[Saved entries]

_____

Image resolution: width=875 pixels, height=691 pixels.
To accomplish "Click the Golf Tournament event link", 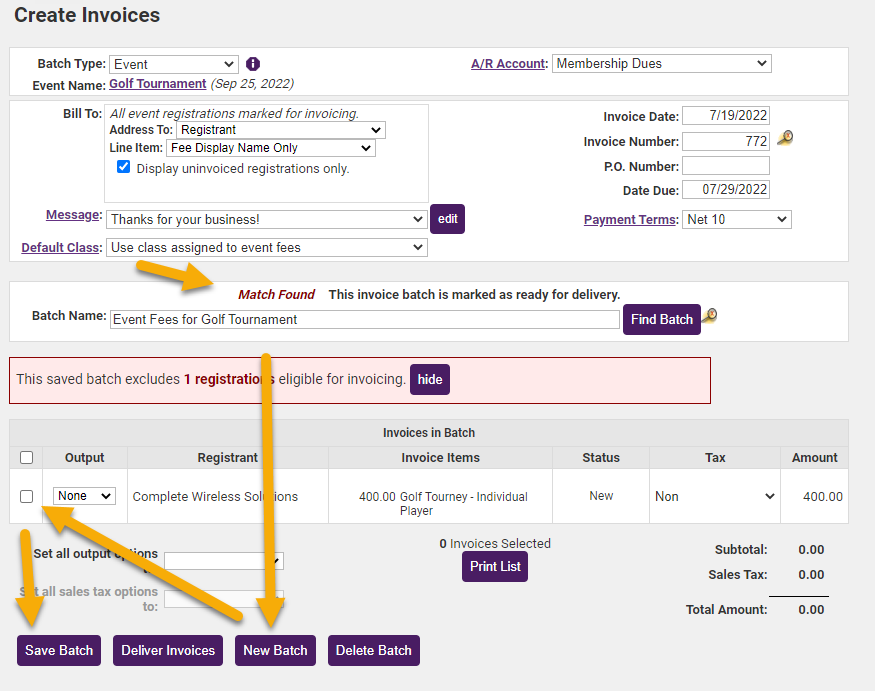I will point(157,84).
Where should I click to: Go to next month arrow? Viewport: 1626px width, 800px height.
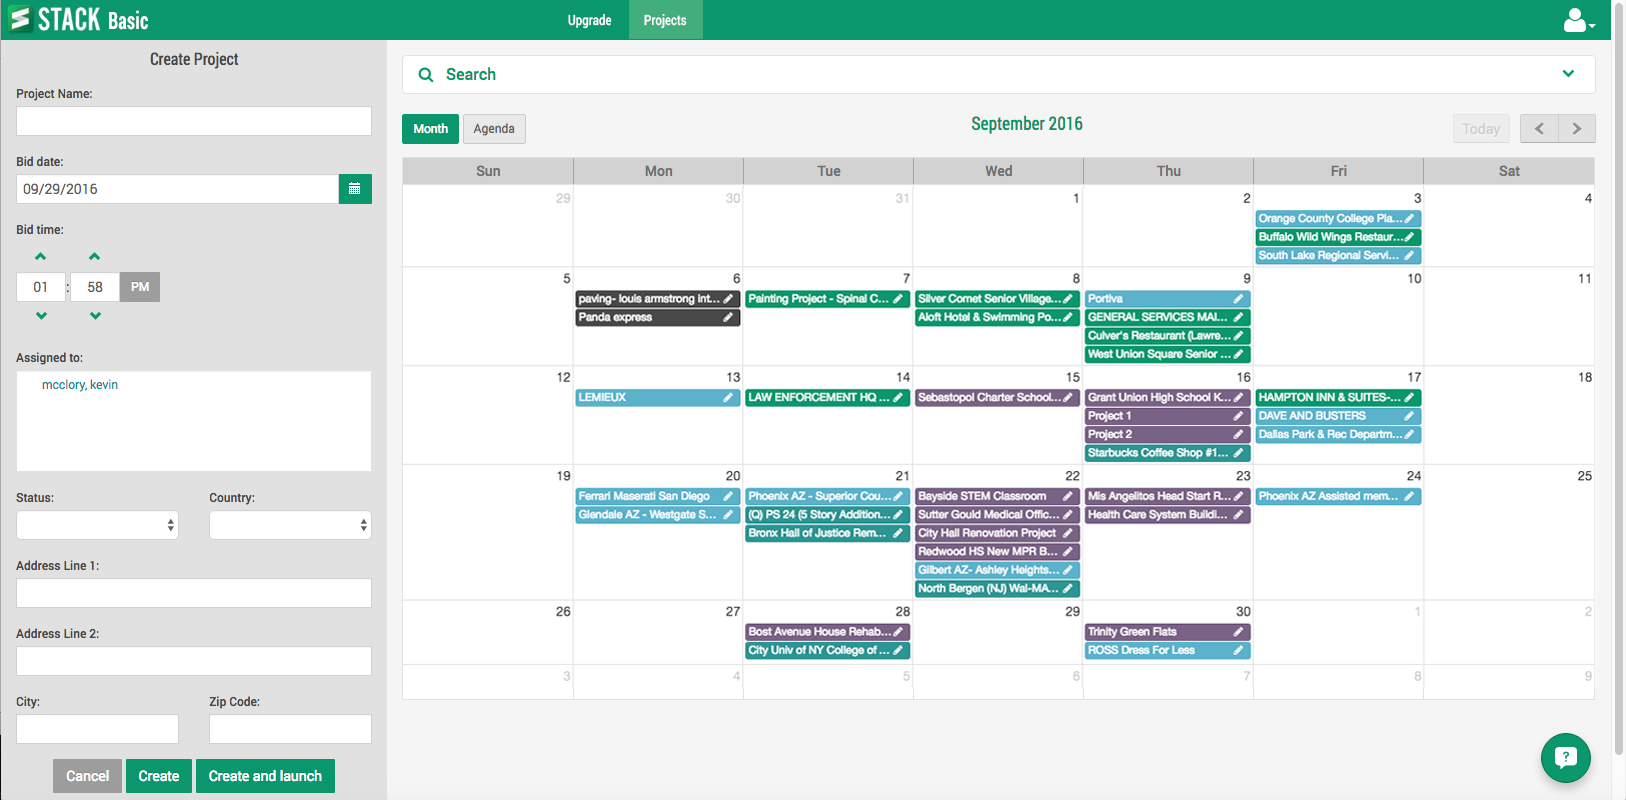pos(1576,129)
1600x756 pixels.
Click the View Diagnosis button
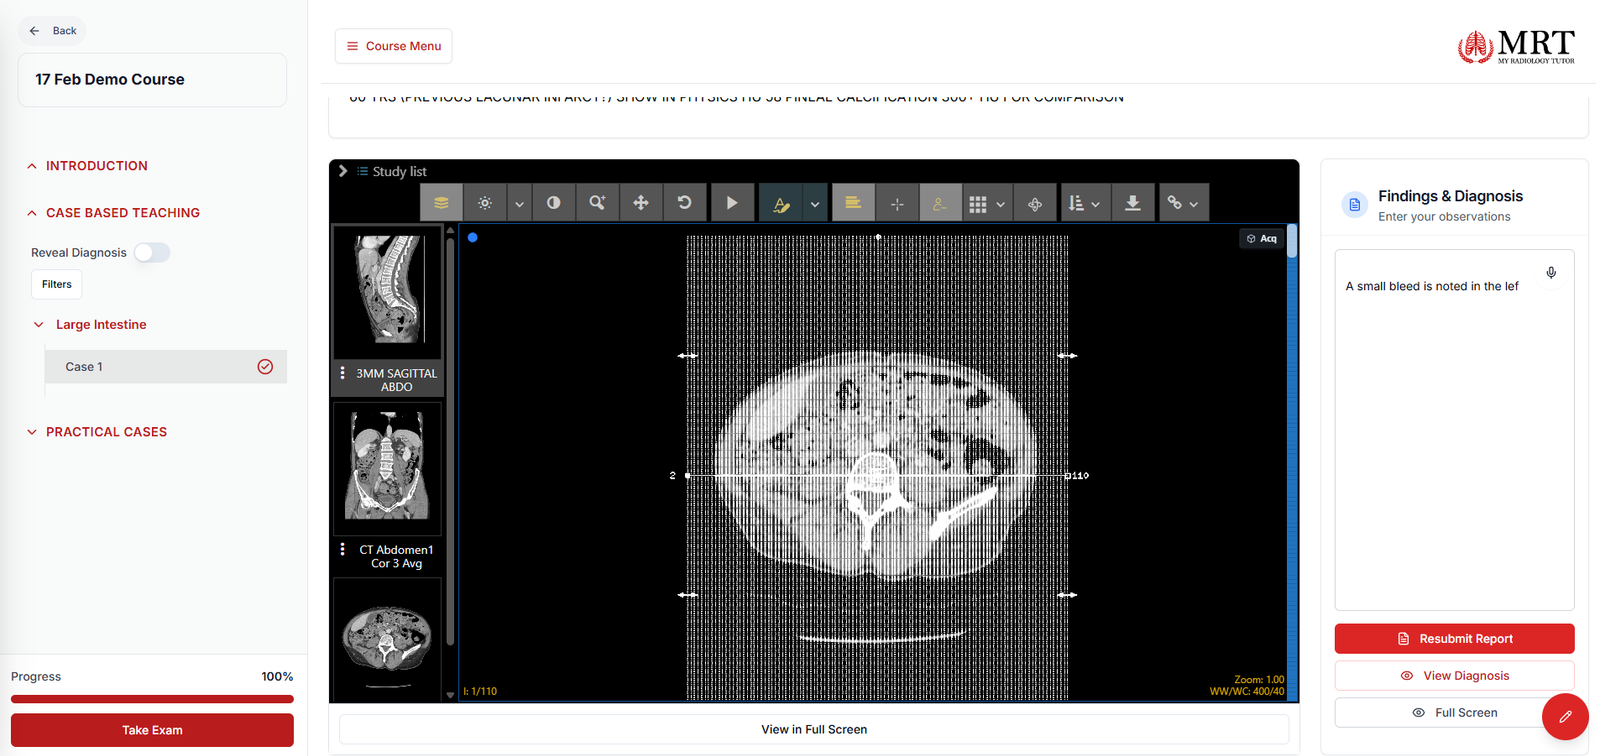[1454, 675]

_____

▶ **Exercise description**
Extract exactly the lines above from the line containing "Where should I" through the last one, both ends included, but not the pictures.

▶ **Your response**
Where should I click to: Go to next month arrow? Viewport: 1626px width, 800px height.
pos(1576,129)
1600x756 pixels.
Click the View Diagnosis button
[1454, 675]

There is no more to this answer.